**TASK PROMPT**:
Begin at the line containing "Instruction: Click the Undo" in the data below and go on through the line containing "Go to the Restore", repeating each line exactly; include both ends and no other line.

**INFORMATION SUPPLIED**:

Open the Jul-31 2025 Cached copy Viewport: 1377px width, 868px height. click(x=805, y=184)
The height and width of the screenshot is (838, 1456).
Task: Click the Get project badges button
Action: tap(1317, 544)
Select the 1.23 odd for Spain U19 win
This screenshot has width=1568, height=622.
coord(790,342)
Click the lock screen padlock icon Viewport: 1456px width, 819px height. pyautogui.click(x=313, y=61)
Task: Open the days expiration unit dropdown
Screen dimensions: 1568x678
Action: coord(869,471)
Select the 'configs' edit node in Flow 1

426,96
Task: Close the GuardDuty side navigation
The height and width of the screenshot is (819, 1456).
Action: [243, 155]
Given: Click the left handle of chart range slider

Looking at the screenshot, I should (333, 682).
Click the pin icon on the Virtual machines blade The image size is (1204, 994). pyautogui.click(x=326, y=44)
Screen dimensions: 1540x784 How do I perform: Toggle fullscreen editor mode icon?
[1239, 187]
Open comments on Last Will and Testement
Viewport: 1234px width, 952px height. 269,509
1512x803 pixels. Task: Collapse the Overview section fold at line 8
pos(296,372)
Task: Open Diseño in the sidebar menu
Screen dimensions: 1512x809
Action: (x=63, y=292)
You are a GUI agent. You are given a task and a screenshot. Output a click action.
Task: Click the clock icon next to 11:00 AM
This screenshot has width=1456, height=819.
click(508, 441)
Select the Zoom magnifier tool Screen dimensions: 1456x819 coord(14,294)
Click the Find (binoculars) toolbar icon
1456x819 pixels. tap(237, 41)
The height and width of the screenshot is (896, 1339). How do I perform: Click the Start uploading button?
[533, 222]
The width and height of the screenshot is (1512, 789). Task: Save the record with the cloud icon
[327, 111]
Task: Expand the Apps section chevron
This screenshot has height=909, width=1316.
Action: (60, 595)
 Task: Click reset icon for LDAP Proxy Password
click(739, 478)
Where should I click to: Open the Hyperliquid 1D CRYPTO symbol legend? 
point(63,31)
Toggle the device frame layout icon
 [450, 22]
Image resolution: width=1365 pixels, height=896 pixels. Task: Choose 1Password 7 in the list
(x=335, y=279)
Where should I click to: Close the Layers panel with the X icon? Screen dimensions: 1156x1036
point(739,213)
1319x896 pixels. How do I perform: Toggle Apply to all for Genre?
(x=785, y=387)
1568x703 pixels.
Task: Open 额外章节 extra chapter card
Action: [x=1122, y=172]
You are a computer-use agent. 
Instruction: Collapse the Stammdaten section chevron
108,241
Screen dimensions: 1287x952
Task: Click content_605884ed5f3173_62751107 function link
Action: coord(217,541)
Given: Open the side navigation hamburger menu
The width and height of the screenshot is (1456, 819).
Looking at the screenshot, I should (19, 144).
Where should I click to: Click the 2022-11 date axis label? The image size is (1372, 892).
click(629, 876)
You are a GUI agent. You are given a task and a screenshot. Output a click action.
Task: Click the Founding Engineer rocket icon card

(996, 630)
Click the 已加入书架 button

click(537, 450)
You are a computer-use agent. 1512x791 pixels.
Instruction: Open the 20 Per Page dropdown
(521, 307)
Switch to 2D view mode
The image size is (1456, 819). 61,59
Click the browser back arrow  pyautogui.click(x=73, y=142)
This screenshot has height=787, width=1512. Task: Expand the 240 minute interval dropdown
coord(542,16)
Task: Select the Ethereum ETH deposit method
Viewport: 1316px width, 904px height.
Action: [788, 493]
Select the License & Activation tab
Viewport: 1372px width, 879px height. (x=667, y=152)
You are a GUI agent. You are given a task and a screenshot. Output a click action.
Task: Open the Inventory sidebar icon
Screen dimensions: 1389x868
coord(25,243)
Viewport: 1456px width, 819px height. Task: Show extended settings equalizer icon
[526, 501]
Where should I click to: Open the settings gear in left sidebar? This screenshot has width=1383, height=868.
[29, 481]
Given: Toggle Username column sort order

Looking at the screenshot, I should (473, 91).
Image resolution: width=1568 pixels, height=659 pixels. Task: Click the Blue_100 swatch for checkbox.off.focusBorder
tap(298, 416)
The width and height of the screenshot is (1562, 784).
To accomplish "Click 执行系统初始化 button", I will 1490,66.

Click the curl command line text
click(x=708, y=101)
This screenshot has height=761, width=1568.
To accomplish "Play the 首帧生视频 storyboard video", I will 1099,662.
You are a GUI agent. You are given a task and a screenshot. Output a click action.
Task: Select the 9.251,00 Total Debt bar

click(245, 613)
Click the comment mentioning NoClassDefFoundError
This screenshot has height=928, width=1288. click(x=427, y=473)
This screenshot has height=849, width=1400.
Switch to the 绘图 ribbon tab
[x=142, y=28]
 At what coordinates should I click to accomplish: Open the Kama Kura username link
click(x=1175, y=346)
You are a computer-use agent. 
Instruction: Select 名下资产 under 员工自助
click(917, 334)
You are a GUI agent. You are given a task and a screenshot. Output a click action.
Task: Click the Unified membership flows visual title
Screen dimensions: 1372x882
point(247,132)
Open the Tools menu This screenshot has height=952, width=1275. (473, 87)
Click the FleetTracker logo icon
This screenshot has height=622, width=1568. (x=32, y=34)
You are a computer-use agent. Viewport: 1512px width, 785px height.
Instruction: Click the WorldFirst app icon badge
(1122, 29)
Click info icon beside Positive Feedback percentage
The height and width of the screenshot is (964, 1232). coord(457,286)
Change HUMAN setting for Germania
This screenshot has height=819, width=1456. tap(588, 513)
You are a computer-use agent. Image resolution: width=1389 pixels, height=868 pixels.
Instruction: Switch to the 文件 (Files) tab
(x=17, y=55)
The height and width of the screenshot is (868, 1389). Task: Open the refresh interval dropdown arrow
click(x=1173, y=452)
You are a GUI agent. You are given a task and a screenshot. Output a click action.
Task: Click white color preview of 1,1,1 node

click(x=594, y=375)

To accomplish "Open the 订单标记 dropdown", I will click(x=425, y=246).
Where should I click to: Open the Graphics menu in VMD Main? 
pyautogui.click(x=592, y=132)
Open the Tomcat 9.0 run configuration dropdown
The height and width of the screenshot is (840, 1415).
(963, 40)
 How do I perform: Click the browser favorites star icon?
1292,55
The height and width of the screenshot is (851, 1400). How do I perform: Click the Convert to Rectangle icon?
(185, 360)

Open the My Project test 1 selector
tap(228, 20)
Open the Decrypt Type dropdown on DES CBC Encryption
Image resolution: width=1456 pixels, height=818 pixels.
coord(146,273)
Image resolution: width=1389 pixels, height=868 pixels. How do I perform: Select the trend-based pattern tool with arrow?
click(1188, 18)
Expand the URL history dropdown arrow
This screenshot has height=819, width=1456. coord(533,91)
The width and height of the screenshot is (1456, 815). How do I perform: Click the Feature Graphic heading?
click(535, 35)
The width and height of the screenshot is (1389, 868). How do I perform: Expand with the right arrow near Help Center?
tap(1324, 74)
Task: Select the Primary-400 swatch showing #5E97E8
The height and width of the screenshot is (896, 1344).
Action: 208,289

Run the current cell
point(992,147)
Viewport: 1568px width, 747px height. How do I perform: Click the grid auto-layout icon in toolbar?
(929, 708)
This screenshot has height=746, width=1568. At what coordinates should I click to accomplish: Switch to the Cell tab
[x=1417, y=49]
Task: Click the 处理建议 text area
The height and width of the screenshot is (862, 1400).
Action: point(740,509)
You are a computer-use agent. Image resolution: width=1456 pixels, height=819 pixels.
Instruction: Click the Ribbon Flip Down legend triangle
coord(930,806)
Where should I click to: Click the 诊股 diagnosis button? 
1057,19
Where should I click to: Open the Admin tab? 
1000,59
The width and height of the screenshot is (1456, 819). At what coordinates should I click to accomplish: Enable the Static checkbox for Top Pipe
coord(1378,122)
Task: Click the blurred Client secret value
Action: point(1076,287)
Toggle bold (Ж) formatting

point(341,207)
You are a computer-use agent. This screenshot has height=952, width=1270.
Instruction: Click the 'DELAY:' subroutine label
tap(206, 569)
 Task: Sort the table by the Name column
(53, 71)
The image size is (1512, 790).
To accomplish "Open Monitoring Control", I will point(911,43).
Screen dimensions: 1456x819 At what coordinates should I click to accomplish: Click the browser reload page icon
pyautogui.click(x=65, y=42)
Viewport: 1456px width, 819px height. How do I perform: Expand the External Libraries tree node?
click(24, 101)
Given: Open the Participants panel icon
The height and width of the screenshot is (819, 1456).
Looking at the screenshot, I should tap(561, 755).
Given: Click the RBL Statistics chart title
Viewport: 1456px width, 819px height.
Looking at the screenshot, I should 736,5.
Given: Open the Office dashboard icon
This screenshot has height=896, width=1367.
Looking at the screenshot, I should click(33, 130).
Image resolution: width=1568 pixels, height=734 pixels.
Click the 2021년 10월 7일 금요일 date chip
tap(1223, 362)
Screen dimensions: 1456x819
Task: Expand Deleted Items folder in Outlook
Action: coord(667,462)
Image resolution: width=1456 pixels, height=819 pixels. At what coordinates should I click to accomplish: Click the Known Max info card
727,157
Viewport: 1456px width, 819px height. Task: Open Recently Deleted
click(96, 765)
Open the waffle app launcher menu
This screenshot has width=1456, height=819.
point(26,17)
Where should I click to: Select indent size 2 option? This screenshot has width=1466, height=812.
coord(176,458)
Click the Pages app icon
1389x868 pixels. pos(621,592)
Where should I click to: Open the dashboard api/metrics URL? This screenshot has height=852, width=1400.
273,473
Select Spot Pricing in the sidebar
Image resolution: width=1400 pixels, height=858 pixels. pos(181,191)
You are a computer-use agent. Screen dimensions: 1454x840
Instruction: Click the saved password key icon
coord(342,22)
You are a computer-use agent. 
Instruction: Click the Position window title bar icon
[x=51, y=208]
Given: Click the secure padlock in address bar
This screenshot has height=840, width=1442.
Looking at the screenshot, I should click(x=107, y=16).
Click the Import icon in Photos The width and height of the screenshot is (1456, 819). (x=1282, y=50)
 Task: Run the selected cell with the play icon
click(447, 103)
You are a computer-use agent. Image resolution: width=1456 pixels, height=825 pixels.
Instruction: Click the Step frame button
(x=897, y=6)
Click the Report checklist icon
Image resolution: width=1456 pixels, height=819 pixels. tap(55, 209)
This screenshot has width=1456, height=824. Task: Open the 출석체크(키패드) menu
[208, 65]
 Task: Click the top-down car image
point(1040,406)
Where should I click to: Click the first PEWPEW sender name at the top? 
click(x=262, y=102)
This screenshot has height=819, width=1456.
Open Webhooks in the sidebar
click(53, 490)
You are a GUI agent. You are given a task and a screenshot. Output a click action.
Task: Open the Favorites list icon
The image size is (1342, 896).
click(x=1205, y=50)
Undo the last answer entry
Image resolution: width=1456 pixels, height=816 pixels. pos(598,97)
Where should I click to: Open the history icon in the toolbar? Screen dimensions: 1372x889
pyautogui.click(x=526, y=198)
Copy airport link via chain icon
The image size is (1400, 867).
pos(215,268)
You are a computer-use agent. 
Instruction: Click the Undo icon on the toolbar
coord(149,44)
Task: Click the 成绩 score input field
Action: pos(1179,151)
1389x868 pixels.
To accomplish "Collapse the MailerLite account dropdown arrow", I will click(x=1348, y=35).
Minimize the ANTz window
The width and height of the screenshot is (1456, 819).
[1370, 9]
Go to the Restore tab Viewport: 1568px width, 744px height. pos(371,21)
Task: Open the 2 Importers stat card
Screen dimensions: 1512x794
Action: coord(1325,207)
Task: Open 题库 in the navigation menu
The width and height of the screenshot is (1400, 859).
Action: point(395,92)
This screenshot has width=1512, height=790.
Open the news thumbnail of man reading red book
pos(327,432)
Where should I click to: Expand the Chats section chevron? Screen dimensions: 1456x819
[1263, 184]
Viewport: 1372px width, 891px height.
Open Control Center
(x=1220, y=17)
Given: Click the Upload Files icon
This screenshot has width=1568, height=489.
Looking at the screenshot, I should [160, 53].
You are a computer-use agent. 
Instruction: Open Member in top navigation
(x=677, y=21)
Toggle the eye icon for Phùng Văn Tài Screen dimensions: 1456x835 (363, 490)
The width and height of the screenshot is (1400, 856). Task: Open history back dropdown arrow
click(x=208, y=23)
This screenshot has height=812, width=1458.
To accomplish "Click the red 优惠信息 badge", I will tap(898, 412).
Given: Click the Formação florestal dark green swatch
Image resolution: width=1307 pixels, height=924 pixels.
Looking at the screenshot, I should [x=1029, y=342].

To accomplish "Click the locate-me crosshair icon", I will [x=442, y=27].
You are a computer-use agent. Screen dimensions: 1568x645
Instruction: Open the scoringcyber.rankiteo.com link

**SOLVED EXERCISE**:
Instruction: Click the Undo icon on the toolbar
coord(149,44)
Task: Click the 成绩 score input field
Action: pos(1179,151)
1389x868 pixels.
To accomplish "Collapse the MailerLite account dropdown arrow", I will click(x=1348, y=35).
Minimize the ANTz window
The width and height of the screenshot is (1456, 819).
[1370, 9]
Go to the Restore tab Viewport: 1568px width, 744px height. pos(371,21)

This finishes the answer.